[[ Given information, beginning ]]

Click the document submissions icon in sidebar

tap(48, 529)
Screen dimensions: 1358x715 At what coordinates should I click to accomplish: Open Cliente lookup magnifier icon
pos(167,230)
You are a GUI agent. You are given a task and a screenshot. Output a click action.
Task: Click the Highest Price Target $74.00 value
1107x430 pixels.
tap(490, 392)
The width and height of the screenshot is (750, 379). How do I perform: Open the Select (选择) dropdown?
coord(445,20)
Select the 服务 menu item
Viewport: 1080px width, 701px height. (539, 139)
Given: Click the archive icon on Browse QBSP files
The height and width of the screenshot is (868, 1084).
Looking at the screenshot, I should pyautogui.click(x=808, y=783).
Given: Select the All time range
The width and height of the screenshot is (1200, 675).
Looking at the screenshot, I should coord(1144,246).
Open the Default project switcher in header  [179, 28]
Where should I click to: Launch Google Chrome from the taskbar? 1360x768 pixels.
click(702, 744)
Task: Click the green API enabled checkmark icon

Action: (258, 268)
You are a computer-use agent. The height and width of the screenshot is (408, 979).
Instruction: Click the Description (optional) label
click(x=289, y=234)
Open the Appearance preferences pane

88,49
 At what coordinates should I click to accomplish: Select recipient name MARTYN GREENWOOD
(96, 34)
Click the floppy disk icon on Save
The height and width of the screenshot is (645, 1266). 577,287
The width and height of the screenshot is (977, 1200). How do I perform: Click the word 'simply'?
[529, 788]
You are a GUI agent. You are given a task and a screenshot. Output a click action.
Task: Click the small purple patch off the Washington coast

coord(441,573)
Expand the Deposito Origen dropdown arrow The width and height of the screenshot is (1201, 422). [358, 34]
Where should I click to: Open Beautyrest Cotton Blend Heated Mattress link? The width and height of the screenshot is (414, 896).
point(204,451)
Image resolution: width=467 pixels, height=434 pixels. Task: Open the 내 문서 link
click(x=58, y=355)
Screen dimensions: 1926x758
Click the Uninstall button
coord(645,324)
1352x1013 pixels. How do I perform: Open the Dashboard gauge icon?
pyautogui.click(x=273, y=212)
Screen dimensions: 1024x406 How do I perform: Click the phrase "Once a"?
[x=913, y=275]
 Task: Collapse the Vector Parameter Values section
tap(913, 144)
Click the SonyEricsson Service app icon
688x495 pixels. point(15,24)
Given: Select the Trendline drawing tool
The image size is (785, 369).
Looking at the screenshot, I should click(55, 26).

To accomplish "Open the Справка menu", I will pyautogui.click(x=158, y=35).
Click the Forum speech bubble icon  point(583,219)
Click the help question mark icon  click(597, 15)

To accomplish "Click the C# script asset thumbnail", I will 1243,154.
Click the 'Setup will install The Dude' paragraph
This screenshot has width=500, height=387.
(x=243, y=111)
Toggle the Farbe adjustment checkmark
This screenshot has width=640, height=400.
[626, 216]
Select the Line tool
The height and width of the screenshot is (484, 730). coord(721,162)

[[ Given information, end ]]

Directions for this task: Please write out every line of the data exactly.

Exercise output:
Click the document submissions icon in sidebar

tap(48, 529)
Screen dimensions: 1358x715 At what coordinates should I click to accomplish: Open Cliente lookup magnifier icon
pos(167,230)
You are a GUI agent. You are given a task and a screenshot. Output a click action.
Task: Click the Highest Price Target $74.00 value
1107x430 pixels.
tap(490, 392)
The width and height of the screenshot is (750, 379). How do I perform: Open the Select (选择) dropdown?
coord(445,20)
Select the 服务 menu item
Viewport: 1080px width, 701px height. (539, 139)
Given: Click the archive icon on Browse QBSP files
The height and width of the screenshot is (868, 1084).
Looking at the screenshot, I should pyautogui.click(x=808, y=783).
Given: Select the All time range
The width and height of the screenshot is (1200, 675).
Looking at the screenshot, I should coord(1144,246).
Open the Default project switcher in header  [179, 28]
Where should I click to: Launch Google Chrome from the taskbar? 1360x768 pixels.
click(702, 744)
Task: Click the green API enabled checkmark icon

Action: (258, 268)
You are a computer-use agent. The height and width of the screenshot is (408, 979).
Instruction: Click the Description (optional) label
click(x=289, y=234)
Open the Appearance preferences pane

88,49
 At what coordinates should I click to accomplish: Select recipient name MARTYN GREENWOOD
(96, 34)
Click the floppy disk icon on Save
The height and width of the screenshot is (645, 1266). 577,287
The width and height of the screenshot is (977, 1200). How do I perform: Click the word 'simply'?
[529, 788]
You are a GUI agent. You are given a task and a screenshot. Output a click action.
Task: Click the small purple patch off the Washington coast

coord(441,573)
Expand the Deposito Origen dropdown arrow The width and height of the screenshot is (1201, 422). [358, 34]
Where should I click to: Open Beautyrest Cotton Blend Heated Mattress link? The width and height of the screenshot is (414, 896).
point(204,451)
Image resolution: width=467 pixels, height=434 pixels. Task: Open the 내 문서 link
click(x=58, y=355)
Screen dimensions: 1926x758
Click the Uninstall button
coord(645,324)
1352x1013 pixels. How do I perform: Open the Dashboard gauge icon?
pyautogui.click(x=273, y=212)
Screen dimensions: 1024x406 How do I perform: Click the phrase "Once a"?
[x=913, y=275]
 Task: Collapse the Vector Parameter Values section
tap(913, 144)
Click the SonyEricsson Service app icon
688x495 pixels. point(15,24)
Given: Select the Trendline drawing tool
The image size is (785, 369).
Looking at the screenshot, I should click(55, 26).

To accomplish "Open the Справка menu", I will pyautogui.click(x=158, y=35).
Click the Forum speech bubble icon  point(583,219)
Click the help question mark icon  click(597, 15)

To accomplish "Click the C# script asset thumbnail", I will 1243,154.
Click the 'Setup will install The Dude' paragraph
This screenshot has width=500, height=387.
(x=243, y=111)
Toggle the Farbe adjustment checkmark
This screenshot has width=640, height=400.
[626, 216]
Select the Line tool
The height and width of the screenshot is (484, 730). coord(721,162)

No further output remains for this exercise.